2.2. The Contributions of This Study
In previous studies, a common assumption is that the taxi market is well regulated and little attention has been paid to the issue of service refusal as well as its impact on the supply-demand equilibrium. For example, in the multiperiod dynamic model proposed by Yang et al. (2005b), the service intensity was treated as an endogenous variable, which was determined through finding the equilibrium state in which drivers cannot alter their work schedules to increase their profits. Because of the competition, the net profits of drivers in service and out of service are both zero in the period when the number of taxis in service is less than the fleet size. It is theoretically sound but hard to justify in real-world situation, where the profit for drivers in service is obviously positive; otherwise they will not choose to serve. The most important reason why the driver evades service during the peak hour (or in congested traffic) is the lower-than-expected profit. The drivers often complained that the profit is too low and the level of stress is high when driving in congested traffic. As a result, the drivers would rather suspend the service and take rests (or the so-called service refusal phenomenon). In some extreme cases, that is, during the peak hours, taxi drivers prefer being out of service than working inside the city, which in turn exacerbates the imbalance between the supply and demand in the taxi market. A recent survey in Beijing found that as many as nearly 10,000 taxi vehicles were at rest during the afternoon peak hours, evading service in congested hours. However, this idling-type service refusal is legitimate; and, therefore, city government cannot apply punitive policies or coercive measure to eliminate this service refusal phenomenon. In this regard, the government’s focus has been directed toward motivating and stimulating taxi drivers back to service by regulating the market through fare adjustment [35].

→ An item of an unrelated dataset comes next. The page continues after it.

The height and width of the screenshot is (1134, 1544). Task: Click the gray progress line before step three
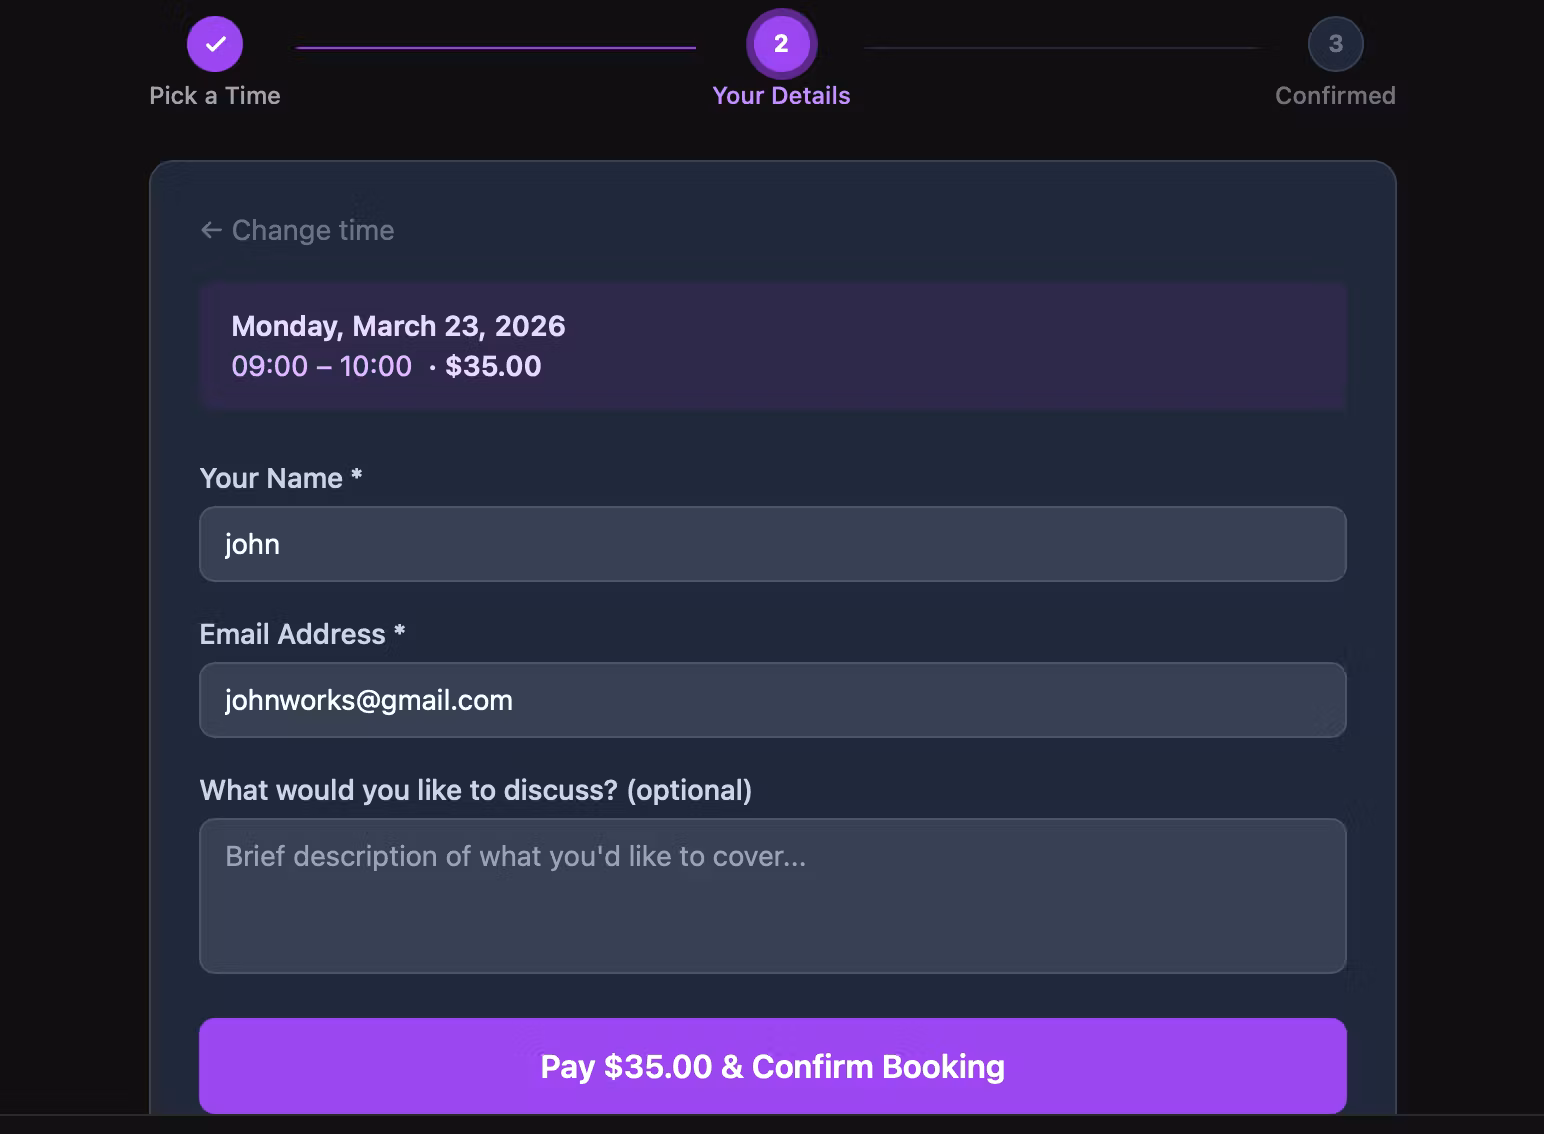[1063, 47]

Studies to date have mostly focused on well-regulated markets, where service refusal is not present or can be negligible. Little insights have been gained into the mechanism of congestion premium in tuning the income of taxi driver and correspondingly reducing this unpleasant refusal phenomenon, although congestion premium has been implemented as a common practice for a long time in congested cities. In lacking of a systematic understanding of the interactions between service refusal and congestion premium, as well as its impact on the optimal and maximum profit of taxi services, making a policy to either raise or lower congestion premium will be always a blinding decision-making process for the city government. Therefore, the implemented fare policies usually cannot guarantee the balance between both sides (the supply side or taxi drivers and the demand side or passengers). As a result, many current taxi fare schemes can neither compensate for the additional cost caused by long-period traffic jams nor adjust the demand effectively in the market to improve the level of taxi service. On the contrary, they can easily lead to service refusal, since being trapped in congested traffic for a long time usually hurts the driver’s income substantially.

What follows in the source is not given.